IBM Bob is an AI software development partner designed to work within a developer’s coding environment, scanning documentation, reviewing code, flagging potential issues and helping generate or refine software based on a developer’s intent, project repository and security requirements. At Think 2026, IBM Chairman and CEO Arvind Krishna illustrated the offering, now generally available, plainly. “Bob is not just a coding assistant,” he said. “When we say software development, we mean architecture, planning, code generation, testing, security.”
Ash Minhas, a Technical Content Manager and AI Advocate at IBM, said Bob has recently become part of his daily workflow because it helps him assemble technical demonstrations and prototype applications more quickly.
AI coding tools can write software faster, but enterprise development still gets bogged down by sprawling systems, legacy code and security headaches. IBM says its AI coding agent, Bob, is meant to tackle that mess directly, helping developers coordinate changes across everything from Java apps to aging COBOL systems. Inside IBM, one developer described Bob as less of a chatbot and more like an extra engineer sitting beside the team, helping modernize and secure code across the entire software pipeline.
“I am using it to help me make demo applications and technical prototypes,” he told IBM Think in an interview.
Prototyping and experimentation rank among the most common uses for AI coding tools, according to developer surveys reported by DevOps.com. GitHub has reported that about 46% of the code in files with Copilot enabled is generated by the tool’s suggestions.
Minhas said the assistant allows him to skip much of the traditional preliminary research that once slowed early development work. “Rather than me spending a lot of upfront time doing research or analysis, I can get it to scan documentation and specifications and let me just get going quickly so I can get to prototype quicker,” he said.
Minhas said the shift changes how he approaches new ideas. Rather than investing significant time upfront determining whether an idea is worth building, he can begin testing concepts sooner and refine them as he works.

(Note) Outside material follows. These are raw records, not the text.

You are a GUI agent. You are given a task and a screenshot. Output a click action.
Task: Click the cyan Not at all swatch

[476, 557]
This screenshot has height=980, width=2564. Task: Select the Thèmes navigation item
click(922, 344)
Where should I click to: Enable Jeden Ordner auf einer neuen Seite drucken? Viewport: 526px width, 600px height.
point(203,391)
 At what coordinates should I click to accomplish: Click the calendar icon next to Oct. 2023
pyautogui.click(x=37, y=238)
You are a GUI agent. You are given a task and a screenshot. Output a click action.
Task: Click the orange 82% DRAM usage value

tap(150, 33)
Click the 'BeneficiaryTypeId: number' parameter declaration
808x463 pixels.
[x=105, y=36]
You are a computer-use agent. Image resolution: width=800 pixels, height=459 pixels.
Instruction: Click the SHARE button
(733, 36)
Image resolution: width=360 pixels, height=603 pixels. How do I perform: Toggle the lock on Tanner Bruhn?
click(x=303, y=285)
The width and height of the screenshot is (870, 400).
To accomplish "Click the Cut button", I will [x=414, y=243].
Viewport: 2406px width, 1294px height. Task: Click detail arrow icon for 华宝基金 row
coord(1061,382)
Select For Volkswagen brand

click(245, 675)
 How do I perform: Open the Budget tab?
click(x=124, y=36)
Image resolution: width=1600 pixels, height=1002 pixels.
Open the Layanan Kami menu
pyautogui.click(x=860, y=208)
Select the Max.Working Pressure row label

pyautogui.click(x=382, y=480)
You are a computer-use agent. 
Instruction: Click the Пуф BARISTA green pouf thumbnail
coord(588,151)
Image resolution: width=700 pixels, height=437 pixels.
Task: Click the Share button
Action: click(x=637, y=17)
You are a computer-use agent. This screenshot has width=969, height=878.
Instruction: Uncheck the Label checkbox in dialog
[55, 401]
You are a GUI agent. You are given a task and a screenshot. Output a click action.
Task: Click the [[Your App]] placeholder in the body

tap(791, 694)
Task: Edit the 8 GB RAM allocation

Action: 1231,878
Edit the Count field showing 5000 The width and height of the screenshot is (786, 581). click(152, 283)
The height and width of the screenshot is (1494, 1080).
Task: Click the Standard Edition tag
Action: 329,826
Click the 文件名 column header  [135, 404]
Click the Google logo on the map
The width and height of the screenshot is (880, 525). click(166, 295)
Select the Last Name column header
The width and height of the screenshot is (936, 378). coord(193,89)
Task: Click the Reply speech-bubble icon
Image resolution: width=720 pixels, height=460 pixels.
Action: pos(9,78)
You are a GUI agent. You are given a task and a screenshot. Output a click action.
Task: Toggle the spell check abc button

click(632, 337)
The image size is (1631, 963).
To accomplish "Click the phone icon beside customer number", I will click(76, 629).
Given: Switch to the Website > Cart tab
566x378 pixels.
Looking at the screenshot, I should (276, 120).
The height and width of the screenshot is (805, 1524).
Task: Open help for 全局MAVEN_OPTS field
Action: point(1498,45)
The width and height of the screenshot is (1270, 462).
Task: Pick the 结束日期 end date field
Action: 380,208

Even so, Minhas stressed that as projects move toward completion, human expertise still matters.
“I think that getting from 0–30 is super easy,” he said, adding that progress becomes more iterative as the code becomes more complex. “30–80 [takes] a little more back and forth with prompting.” But the final stage of development still requires careful human oversight, Minhas said.
“The last 20% requires me to look at code and either specify more accurate prompts, with the risk of some of the 80% being undone by mistake, or hand-code myself,” he said. For Minhas, Bob is not meant to replace the role of a software engineer but instead serve as a helpful partner to take on more menial, tedious tasks. “It’s a time saver,” he added.